**What to work on**
Records follow. Copy every line with "agent".

*** Opening of Exercise material ***

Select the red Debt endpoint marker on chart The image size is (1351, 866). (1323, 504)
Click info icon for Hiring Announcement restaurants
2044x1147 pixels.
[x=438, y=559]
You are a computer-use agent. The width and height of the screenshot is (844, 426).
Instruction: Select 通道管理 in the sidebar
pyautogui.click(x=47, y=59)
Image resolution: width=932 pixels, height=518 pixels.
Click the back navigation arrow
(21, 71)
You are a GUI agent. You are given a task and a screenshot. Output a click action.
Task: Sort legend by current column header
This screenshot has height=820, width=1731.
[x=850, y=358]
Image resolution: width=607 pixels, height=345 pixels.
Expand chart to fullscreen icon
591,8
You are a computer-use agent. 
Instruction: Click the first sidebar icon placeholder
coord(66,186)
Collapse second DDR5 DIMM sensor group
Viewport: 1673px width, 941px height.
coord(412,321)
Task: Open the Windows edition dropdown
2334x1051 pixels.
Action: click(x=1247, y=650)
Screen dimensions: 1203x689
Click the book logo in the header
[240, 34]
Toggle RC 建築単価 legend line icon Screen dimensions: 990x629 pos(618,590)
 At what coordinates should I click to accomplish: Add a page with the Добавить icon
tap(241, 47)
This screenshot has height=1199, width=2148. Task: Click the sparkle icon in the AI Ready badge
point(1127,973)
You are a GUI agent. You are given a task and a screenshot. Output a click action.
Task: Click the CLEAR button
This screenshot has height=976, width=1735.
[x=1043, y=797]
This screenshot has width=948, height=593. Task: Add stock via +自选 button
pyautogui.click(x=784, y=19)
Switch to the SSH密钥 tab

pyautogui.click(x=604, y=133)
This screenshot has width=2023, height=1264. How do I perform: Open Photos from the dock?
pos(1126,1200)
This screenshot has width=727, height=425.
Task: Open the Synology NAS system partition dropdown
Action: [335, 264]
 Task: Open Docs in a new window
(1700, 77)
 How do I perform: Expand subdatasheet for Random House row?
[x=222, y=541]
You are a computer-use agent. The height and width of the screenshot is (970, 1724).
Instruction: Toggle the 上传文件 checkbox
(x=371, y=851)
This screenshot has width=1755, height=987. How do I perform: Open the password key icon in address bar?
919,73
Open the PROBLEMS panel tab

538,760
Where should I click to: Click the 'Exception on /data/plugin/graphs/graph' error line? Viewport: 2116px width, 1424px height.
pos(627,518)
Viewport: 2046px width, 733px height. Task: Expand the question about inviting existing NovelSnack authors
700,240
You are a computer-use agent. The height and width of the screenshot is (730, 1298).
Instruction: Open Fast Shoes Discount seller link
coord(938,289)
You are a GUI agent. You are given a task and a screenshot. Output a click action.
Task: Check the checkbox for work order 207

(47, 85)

*** Close of Exercise material ***

**Completed exercise**
You are a computer-use agent. The width and height of the screenshot is (844, 426).
You are a GUI agent. You are given a task and a screenshot. Output a click action.
You are a computer-use agent. 
You are a GUI agent. You are given a task and a screenshot. Output a click action.
You are a computer-use agent. The height and width of the screenshot is (970, 1724).
You are a computer-use agent. The height and width of the screenshot is (730, 1298).
You are a GUI agent. You are given a task and a screenshot. Output a click action.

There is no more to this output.